THE REQUEST - Copy out the whole listing below line for line, with no changes.
<<<<
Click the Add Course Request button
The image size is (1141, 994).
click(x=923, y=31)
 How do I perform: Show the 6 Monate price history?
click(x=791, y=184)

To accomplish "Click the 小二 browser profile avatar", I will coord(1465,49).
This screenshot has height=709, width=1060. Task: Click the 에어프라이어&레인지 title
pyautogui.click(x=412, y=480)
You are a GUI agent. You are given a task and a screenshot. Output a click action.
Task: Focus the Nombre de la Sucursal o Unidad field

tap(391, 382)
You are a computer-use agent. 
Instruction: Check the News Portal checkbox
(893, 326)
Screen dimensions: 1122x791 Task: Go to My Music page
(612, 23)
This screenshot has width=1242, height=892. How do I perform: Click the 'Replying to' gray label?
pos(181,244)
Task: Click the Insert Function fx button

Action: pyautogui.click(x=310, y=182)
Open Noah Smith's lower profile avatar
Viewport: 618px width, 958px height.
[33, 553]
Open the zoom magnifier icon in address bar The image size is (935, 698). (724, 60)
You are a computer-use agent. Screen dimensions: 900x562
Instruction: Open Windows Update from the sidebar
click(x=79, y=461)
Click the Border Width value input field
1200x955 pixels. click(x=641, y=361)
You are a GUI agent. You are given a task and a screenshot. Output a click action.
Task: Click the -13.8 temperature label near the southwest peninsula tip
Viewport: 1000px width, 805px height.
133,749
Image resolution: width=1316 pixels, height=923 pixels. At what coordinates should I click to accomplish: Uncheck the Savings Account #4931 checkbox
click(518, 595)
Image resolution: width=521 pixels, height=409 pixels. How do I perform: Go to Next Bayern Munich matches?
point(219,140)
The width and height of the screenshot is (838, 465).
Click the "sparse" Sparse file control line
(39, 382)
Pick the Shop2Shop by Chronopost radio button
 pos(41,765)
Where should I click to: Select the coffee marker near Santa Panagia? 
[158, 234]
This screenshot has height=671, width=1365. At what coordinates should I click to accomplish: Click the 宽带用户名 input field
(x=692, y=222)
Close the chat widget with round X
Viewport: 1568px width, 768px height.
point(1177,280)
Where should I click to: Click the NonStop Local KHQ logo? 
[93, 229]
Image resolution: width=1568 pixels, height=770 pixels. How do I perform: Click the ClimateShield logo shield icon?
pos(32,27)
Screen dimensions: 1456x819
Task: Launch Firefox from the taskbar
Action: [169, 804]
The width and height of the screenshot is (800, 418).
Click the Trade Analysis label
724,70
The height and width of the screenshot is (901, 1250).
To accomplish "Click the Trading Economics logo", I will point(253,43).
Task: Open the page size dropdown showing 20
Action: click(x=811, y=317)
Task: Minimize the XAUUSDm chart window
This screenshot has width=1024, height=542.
>>>>
EXERCISE RESULT -
Click the Add Course Request button
The image size is (1141, 994).
click(x=923, y=31)
 How do I perform: Show the 6 Monate price history?
click(x=791, y=184)

To accomplish "Click the 小二 browser profile avatar", I will coord(1465,49).
This screenshot has height=709, width=1060. Task: Click the 에어프라이어&레인지 title
pyautogui.click(x=412, y=480)
You are a GUI agent. You are given a task and a screenshot. Output a click action.
Task: Focus the Nombre de la Sucursal o Unidad field

tap(391, 382)
You are a computer-use agent. 
Instruction: Check the News Portal checkbox
(893, 326)
Screen dimensions: 1122x791 Task: Go to My Music page
(612, 23)
This screenshot has width=1242, height=892. How do I perform: Click the 'Replying to' gray label?
pos(181,244)
Task: Click the Insert Function fx button

Action: pyautogui.click(x=310, y=182)
Open Noah Smith's lower profile avatar
Viewport: 618px width, 958px height.
[33, 553]
Open the zoom magnifier icon in address bar The image size is (935, 698). (724, 60)
You are a computer-use agent. Screen dimensions: 900x562
Instruction: Open Windows Update from the sidebar
click(x=79, y=461)
Click the Border Width value input field
1200x955 pixels. click(x=641, y=361)
You are a GUI agent. You are given a task and a screenshot. Output a click action.
Task: Click the -13.8 temperature label near the southwest peninsula tip
Viewport: 1000px width, 805px height.
133,749
Image resolution: width=1316 pixels, height=923 pixels. At what coordinates should I click to accomplish: Uncheck the Savings Account #4931 checkbox
click(518, 595)
Image resolution: width=521 pixels, height=409 pixels. How do I perform: Go to Next Bayern Munich matches?
point(219,140)
The width and height of the screenshot is (838, 465).
Click the "sparse" Sparse file control line
(39, 382)
Pick the Shop2Shop by Chronopost radio button
 pos(41,765)
Where should I click to: Select the coffee marker near Santa Panagia? 
[158, 234]
This screenshot has height=671, width=1365. At what coordinates should I click to accomplish: Click the 宽带用户名 input field
(x=692, y=222)
Close the chat widget with round X
Viewport: 1568px width, 768px height.
point(1177,280)
Where should I click to: Click the NonStop Local KHQ logo? 
[93, 229]
Image resolution: width=1568 pixels, height=770 pixels. How do I perform: Click the ClimateShield logo shield icon?
pos(32,27)
Screen dimensions: 1456x819
Task: Launch Firefox from the taskbar
Action: [169, 804]
The width and height of the screenshot is (800, 418).
Click the Trade Analysis label
724,70
The height and width of the screenshot is (901, 1250).
To accomplish "Click the Trading Economics logo", I will point(253,43).
Task: Open the page size dropdown showing 20
Action: click(x=811, y=317)
Task: Minimize the XAUUSDm chart window
This screenshot has width=1024, height=542.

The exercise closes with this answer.